• _Exercise_:
Every line of the data below should be written out word for word.

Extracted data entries

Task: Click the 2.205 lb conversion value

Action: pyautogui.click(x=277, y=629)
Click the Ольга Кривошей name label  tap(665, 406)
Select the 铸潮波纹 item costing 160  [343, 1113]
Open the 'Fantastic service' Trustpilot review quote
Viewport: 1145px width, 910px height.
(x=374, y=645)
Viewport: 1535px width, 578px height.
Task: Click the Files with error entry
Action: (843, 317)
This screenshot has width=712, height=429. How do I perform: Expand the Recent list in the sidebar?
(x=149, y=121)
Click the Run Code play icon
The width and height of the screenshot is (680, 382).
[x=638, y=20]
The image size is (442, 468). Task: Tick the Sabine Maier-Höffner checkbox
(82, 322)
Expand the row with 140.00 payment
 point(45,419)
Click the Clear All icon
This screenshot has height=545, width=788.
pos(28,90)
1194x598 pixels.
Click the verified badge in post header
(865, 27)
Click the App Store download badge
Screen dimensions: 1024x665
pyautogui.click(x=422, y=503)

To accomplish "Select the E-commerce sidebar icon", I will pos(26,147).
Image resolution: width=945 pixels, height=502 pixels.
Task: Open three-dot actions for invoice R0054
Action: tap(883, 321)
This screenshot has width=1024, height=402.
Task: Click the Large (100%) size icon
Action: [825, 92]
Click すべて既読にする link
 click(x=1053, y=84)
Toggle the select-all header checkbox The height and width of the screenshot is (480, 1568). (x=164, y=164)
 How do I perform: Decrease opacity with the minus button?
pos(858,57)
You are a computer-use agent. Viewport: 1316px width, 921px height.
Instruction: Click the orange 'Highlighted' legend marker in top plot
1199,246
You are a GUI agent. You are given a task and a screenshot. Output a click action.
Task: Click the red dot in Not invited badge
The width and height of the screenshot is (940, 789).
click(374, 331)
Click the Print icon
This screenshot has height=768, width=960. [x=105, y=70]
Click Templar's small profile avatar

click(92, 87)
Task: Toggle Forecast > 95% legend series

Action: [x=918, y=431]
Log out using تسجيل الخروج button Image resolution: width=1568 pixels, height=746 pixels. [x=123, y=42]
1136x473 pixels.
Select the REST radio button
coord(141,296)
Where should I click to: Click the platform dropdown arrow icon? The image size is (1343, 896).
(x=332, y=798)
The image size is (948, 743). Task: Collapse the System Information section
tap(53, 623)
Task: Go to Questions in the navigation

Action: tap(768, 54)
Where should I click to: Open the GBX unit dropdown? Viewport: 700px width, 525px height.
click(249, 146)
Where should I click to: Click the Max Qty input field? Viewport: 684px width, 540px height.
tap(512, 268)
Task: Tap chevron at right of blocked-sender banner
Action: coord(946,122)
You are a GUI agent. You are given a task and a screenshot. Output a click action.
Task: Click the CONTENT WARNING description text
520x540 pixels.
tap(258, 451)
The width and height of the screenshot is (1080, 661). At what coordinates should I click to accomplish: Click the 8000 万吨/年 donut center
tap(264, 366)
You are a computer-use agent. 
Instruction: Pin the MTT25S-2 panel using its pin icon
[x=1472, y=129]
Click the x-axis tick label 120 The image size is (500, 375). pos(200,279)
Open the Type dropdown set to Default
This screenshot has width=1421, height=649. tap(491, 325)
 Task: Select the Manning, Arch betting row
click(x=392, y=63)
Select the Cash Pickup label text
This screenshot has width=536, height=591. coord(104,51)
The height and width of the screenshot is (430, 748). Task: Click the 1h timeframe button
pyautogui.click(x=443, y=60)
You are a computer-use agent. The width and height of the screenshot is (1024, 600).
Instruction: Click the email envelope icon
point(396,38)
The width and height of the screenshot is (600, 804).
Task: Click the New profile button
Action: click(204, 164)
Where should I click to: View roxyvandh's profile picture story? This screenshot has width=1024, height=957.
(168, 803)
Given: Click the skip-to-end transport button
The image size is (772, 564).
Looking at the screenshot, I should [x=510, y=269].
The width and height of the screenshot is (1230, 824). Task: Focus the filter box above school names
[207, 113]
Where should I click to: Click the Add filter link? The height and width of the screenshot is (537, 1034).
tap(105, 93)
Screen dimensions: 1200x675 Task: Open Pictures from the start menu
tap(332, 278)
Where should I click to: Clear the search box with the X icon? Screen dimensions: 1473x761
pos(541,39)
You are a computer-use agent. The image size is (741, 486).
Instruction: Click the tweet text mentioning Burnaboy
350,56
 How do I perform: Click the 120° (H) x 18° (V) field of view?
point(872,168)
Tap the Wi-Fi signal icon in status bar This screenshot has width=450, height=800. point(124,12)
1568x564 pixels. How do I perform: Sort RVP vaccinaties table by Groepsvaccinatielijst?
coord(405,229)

• _Result_:
Task: Click the 2.205 lb conversion value

Action: pyautogui.click(x=277, y=629)
Click the Ольга Кривошей name label  tap(665, 406)
Select the 铸潮波纹 item costing 160  [343, 1113]
Open the 'Fantastic service' Trustpilot review quote
Viewport: 1145px width, 910px height.
(x=374, y=645)
Viewport: 1535px width, 578px height.
Task: Click the Files with error entry
Action: (843, 317)
This screenshot has width=712, height=429. How do I perform: Expand the Recent list in the sidebar?
(x=149, y=121)
Click the Run Code play icon
The width and height of the screenshot is (680, 382).
[x=638, y=20]
The image size is (442, 468). Task: Tick the Sabine Maier-Höffner checkbox
(82, 322)
Expand the row with 140.00 payment
 point(45,419)
Click the Clear All icon
This screenshot has height=545, width=788.
pos(28,90)
1194x598 pixels.
Click the verified badge in post header
(865, 27)
Click the App Store download badge
Screen dimensions: 1024x665
pyautogui.click(x=422, y=503)

To accomplish "Select the E-commerce sidebar icon", I will pos(26,147).
Image resolution: width=945 pixels, height=502 pixels.
Task: Open three-dot actions for invoice R0054
Action: tap(883, 321)
This screenshot has width=1024, height=402.
Task: Click the Large (100%) size icon
Action: [825, 92]
Click すべて既読にする link
 click(x=1053, y=84)
Toggle the select-all header checkbox The height and width of the screenshot is (480, 1568). (x=164, y=164)
 How do I perform: Decrease opacity with the minus button?
pos(858,57)
You are a computer-use agent. Viewport: 1316px width, 921px height.
Instruction: Click the orange 'Highlighted' legend marker in top plot
1199,246
You are a GUI agent. You are given a task and a screenshot. Output a click action.
Task: Click the red dot in Not invited badge
The width and height of the screenshot is (940, 789).
click(374, 331)
Click the Print icon
This screenshot has height=768, width=960. [x=105, y=70]
Click Templar's small profile avatar

click(92, 87)
Task: Toggle Forecast > 95% legend series

Action: [x=918, y=431]
Log out using تسجيل الخروج button Image resolution: width=1568 pixels, height=746 pixels. [x=123, y=42]
1136x473 pixels.
Select the REST radio button
coord(141,296)
Where should I click to: Click the platform dropdown arrow icon? The image size is (1343, 896).
(x=332, y=798)
The image size is (948, 743). Task: Collapse the System Information section
tap(53, 623)
Task: Go to Questions in the navigation

Action: tap(768, 54)
Where should I click to: Open the GBX unit dropdown? Viewport: 700px width, 525px height.
click(249, 146)
Where should I click to: Click the Max Qty input field? Viewport: 684px width, 540px height.
tap(512, 268)
Task: Tap chevron at right of blocked-sender banner
Action: coord(946,122)
You are a GUI agent. You are given a task and a screenshot. Output a click action.
Task: Click the CONTENT WARNING description text
520x540 pixels.
tap(258, 451)
The width and height of the screenshot is (1080, 661). At what coordinates should I click to accomplish: Click the 8000 万吨/年 donut center
tap(264, 366)
You are a computer-use agent. 
Instruction: Pin the MTT25S-2 panel using its pin icon
[x=1472, y=129]
Click the x-axis tick label 120 The image size is (500, 375). pos(200,279)
Open the Type dropdown set to Default
This screenshot has width=1421, height=649. tap(491, 325)
 Task: Select the Manning, Arch betting row
click(x=392, y=63)
Select the Cash Pickup label text
This screenshot has width=536, height=591. coord(104,51)
The height and width of the screenshot is (430, 748). Task: Click the 1h timeframe button
pyautogui.click(x=443, y=60)
You are a computer-use agent. The width and height of the screenshot is (1024, 600).
Instruction: Click the email envelope icon
point(396,38)
The width and height of the screenshot is (600, 804).
Task: Click the New profile button
Action: click(204, 164)
Where should I click to: View roxyvandh's profile picture story? This screenshot has width=1024, height=957.
(168, 803)
Given: Click the skip-to-end transport button
The image size is (772, 564).
Looking at the screenshot, I should [x=510, y=269].
The width and height of the screenshot is (1230, 824). Task: Focus the filter box above school names
[207, 113]
Where should I click to: Click the Add filter link? The height and width of the screenshot is (537, 1034).
tap(105, 93)
Screen dimensions: 1200x675 Task: Open Pictures from the start menu
tap(332, 278)
Where should I click to: Clear the search box with the X icon? Screen dimensions: 1473x761
pos(541,39)
You are a computer-use agent. The image size is (741, 486).
Instruction: Click the tweet text mentioning Burnaboy
350,56
 How do I perform: Click the 120° (H) x 18° (V) field of view?
point(872,168)
Tap the Wi-Fi signal icon in status bar This screenshot has width=450, height=800. point(124,12)
1568x564 pixels. How do I perform: Sort RVP vaccinaties table by Groepsvaccinatielijst?
coord(405,229)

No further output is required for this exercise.